→ Records shown

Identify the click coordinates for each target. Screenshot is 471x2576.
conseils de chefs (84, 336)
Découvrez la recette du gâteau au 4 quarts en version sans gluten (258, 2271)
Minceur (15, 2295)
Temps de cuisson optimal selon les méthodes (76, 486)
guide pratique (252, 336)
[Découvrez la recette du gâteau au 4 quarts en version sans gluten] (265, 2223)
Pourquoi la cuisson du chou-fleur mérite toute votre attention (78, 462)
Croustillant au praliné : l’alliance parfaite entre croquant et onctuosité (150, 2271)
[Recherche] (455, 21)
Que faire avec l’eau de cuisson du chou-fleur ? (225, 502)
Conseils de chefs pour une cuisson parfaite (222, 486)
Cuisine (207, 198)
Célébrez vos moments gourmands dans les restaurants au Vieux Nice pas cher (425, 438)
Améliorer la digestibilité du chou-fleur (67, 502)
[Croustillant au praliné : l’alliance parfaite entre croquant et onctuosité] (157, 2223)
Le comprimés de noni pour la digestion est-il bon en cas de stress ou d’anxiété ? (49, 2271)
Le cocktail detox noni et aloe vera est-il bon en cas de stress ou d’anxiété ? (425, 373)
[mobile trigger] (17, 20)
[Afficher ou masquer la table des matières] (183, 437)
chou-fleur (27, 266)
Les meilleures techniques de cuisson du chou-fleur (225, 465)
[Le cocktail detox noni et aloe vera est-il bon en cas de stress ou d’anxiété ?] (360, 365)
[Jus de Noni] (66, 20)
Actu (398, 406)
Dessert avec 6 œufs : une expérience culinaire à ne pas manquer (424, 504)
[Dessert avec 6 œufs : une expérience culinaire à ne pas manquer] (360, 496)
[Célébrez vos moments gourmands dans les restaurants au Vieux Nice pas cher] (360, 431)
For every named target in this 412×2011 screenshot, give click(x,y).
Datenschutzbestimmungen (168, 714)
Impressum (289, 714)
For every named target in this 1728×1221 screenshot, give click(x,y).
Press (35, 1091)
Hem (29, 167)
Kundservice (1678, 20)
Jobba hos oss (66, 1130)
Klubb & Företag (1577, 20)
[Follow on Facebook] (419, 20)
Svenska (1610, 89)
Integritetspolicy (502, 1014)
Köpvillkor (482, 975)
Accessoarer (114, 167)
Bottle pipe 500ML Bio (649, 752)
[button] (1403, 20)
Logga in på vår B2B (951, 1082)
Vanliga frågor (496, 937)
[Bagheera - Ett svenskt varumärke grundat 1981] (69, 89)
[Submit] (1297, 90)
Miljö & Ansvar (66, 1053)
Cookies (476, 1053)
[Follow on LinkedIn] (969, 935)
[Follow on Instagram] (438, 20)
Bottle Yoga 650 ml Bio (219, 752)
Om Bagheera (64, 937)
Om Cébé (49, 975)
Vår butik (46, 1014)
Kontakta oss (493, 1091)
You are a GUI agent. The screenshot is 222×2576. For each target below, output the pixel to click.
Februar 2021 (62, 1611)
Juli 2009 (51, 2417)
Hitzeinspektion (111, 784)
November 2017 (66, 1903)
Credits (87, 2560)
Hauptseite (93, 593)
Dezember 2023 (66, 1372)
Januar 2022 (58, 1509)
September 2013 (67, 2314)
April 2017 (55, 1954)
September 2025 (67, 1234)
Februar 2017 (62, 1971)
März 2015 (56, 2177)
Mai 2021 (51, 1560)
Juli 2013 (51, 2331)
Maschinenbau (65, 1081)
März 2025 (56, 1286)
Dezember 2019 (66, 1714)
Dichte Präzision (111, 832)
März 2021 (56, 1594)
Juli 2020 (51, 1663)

→ Work required
Reading through the records above, report each line in which the string "cuisson" is found.

→ Problem solution
Temps de cuisson optimal selon les méthodes (76, 486)
Pourquoi la cuisson du chou-fleur mérite toute votre attention (78, 462)
Que faire avec l’eau de cuisson du chou-fleur ? (225, 502)
Conseils de chefs pour une cuisson parfaite (222, 486)
Les meilleures techniques de cuisson du chou-fleur (225, 465)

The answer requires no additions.